[Records contained in a dataset]
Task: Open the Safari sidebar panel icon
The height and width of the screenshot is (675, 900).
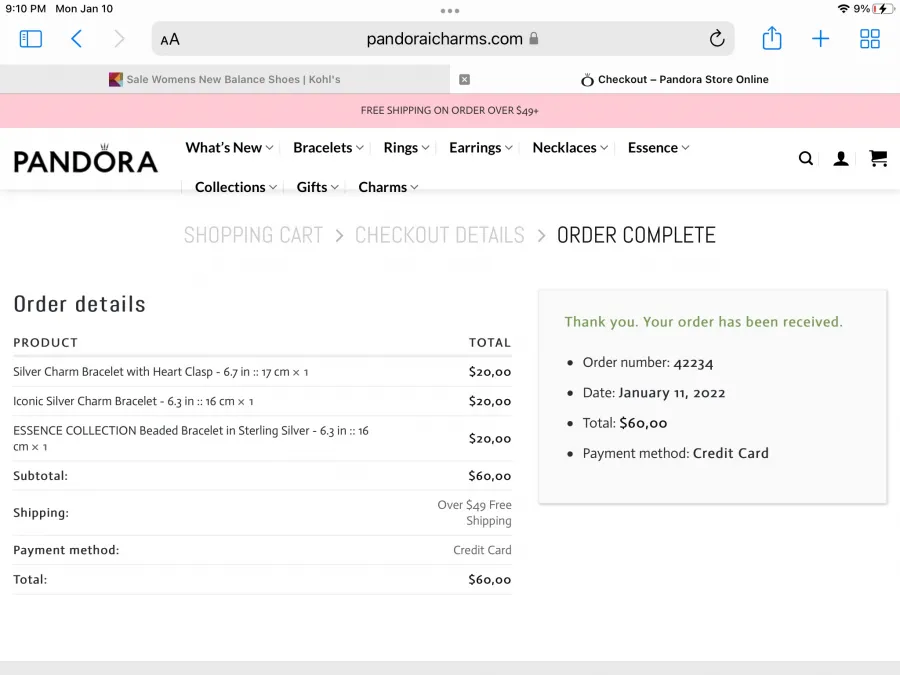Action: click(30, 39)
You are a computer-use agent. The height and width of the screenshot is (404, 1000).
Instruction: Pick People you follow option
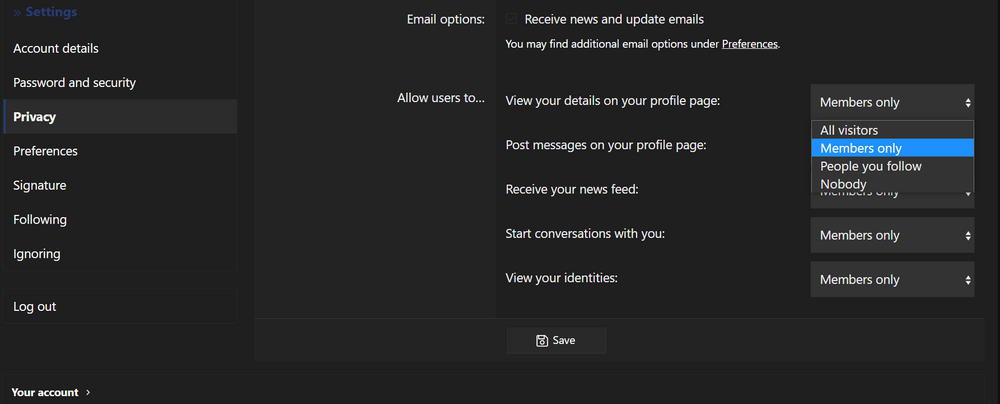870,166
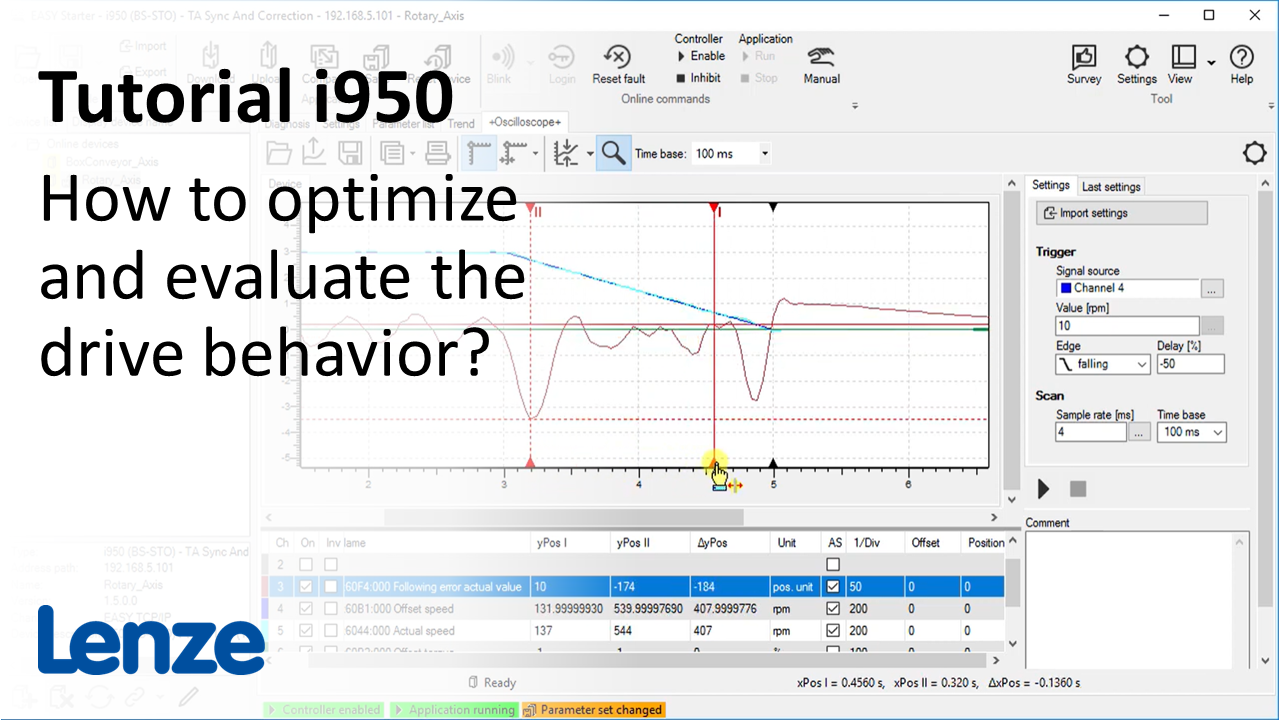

(PROBLEM TO WORK ON)
Reproduce every record exactly; images stay out.

(WRITTEN SOLUTION)
Task: Open the Safari sidebar panel icon
The height and width of the screenshot is (675, 900).
Action: click(30, 39)
You are a computer-use agent. The height and width of the screenshot is (404, 1000).
Instruction: Pick People you follow option
870,166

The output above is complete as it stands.